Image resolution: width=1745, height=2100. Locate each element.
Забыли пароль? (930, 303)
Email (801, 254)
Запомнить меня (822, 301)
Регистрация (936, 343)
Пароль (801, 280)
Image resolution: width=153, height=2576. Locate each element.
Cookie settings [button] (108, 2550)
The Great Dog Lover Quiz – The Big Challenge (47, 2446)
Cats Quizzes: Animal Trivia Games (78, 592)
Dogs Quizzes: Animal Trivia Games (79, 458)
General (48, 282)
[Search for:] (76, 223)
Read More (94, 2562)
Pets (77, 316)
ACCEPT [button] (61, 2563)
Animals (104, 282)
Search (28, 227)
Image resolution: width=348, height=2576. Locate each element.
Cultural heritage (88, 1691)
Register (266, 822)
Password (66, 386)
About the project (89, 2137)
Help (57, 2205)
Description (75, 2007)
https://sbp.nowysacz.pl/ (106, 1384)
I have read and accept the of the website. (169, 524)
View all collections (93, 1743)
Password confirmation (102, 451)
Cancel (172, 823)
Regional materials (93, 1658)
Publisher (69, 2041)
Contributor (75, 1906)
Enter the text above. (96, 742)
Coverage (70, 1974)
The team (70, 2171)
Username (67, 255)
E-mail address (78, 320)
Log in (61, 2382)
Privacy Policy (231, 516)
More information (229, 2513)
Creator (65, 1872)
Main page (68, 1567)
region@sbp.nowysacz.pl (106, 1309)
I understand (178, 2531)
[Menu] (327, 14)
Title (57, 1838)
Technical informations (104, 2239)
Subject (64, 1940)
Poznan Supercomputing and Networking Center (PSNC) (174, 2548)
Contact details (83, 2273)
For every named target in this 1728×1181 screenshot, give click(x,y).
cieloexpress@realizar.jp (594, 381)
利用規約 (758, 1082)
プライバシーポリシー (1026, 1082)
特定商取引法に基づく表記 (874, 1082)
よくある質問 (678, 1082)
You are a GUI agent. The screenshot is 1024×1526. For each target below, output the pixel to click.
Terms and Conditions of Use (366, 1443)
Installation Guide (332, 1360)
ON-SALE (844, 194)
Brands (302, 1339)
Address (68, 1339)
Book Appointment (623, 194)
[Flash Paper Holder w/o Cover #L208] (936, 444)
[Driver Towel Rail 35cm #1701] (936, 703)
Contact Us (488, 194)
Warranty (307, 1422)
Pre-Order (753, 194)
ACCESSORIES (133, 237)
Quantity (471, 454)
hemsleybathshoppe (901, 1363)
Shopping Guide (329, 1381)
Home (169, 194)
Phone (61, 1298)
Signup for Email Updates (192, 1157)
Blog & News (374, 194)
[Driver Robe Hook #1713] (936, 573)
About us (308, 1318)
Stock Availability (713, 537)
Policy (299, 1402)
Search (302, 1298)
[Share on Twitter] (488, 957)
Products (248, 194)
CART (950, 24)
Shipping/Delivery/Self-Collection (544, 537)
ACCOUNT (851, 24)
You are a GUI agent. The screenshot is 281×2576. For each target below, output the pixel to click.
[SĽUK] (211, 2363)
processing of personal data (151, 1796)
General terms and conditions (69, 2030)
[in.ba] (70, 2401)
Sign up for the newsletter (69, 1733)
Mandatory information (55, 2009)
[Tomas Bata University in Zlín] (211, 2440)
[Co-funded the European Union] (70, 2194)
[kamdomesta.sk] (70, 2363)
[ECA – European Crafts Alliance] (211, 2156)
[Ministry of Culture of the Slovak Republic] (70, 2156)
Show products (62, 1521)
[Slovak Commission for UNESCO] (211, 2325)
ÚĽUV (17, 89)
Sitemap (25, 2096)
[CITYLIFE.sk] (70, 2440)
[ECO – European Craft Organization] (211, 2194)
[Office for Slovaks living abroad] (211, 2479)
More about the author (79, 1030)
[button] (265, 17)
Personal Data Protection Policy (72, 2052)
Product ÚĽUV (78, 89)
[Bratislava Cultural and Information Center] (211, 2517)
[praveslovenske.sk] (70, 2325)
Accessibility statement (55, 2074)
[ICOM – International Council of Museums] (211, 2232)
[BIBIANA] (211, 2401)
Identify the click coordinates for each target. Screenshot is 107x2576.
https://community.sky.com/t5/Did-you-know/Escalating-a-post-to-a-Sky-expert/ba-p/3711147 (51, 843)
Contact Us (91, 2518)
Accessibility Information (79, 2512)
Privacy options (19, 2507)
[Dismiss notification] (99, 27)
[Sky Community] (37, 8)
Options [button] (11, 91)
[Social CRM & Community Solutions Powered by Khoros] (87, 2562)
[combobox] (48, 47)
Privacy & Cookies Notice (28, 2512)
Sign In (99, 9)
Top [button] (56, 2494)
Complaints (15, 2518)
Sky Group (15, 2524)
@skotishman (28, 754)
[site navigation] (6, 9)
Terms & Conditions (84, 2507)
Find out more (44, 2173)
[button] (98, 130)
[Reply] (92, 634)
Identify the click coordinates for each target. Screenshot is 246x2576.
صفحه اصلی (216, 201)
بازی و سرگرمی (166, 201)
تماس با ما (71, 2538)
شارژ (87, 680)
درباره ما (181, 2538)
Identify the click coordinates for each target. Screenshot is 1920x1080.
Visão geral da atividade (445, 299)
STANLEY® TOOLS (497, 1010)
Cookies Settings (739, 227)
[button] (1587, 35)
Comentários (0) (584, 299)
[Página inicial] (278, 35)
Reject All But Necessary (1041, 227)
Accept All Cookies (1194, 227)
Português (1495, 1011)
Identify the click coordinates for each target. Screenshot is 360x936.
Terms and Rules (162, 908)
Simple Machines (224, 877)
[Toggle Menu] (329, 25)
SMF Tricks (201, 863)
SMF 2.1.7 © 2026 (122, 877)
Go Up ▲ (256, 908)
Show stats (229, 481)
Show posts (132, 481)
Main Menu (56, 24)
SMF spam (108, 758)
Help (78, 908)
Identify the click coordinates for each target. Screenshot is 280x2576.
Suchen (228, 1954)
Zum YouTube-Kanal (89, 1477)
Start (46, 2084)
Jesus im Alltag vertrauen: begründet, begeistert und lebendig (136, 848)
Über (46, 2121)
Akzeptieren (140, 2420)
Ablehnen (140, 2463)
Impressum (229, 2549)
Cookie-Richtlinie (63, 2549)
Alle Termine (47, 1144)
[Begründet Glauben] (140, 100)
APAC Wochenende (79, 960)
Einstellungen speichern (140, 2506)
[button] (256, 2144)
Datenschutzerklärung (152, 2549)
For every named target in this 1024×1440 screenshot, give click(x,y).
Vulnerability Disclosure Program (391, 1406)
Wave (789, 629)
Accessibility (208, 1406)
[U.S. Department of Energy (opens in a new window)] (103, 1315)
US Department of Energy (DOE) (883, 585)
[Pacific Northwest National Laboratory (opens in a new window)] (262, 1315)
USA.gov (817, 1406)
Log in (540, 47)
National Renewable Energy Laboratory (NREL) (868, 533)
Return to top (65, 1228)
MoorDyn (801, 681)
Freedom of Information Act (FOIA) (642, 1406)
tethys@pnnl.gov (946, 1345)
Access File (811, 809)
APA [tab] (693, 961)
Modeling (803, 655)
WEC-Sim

----------------

* [Work request] Say how many lines in the records hold the string "Image", please, and add no other words.

* [Solved exercise] 3